What this task involves:
Give back the line that contains "You are a computer-use agent. 1024x640" and every following line, exactly as they appear, through the end of the data.

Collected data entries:

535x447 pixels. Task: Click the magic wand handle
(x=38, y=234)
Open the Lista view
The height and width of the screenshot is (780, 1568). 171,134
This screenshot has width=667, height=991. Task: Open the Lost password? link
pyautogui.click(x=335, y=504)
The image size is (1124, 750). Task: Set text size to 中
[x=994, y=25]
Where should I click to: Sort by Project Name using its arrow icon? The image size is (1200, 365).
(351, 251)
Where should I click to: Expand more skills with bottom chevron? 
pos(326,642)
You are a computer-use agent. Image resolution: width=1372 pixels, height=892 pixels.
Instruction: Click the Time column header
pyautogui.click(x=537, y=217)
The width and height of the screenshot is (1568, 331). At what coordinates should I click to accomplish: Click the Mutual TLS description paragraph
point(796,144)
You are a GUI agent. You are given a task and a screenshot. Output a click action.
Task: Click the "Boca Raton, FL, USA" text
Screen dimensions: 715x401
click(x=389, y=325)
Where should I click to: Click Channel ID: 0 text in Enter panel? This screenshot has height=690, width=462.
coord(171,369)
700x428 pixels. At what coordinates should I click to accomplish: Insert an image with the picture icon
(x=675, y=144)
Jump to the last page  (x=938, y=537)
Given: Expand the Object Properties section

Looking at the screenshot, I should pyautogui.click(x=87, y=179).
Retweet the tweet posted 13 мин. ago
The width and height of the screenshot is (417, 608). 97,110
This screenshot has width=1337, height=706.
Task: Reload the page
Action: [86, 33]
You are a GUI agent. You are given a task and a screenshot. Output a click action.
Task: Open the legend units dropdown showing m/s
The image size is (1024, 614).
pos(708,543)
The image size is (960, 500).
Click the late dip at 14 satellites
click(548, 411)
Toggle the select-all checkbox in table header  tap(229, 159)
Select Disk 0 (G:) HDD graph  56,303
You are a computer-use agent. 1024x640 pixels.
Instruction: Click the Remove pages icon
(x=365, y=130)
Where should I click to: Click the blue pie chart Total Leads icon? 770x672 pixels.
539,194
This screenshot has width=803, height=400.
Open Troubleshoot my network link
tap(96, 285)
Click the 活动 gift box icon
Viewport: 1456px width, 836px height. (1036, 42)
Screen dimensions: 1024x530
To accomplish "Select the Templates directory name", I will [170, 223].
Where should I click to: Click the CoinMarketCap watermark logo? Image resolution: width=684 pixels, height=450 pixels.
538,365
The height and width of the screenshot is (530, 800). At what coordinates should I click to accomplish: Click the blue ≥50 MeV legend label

Task output:
You are a computer-use agent. 1024x640 pixels.
Instruction: Click the Remove pages icon
(x=365, y=130)
Where should I click to: Click the blue pie chart Total Leads icon? 770x672 pixels.
539,194
This screenshot has width=803, height=400.
Open Troubleshoot my network link
tap(96, 285)
Click the 活动 gift box icon
Viewport: 1456px width, 836px height. (1036, 42)
Screen dimensions: 1024x530
To accomplish "Select the Templates directory name", I will [170, 223].
Where should I click to: Click the CoinMarketCap watermark logo? Image resolution: width=684 pixels, height=450 pixels.
538,365
The height and width of the screenshot is (530, 800). At what coordinates should I click to accomplish: Click the blue ≥50 MeV legend label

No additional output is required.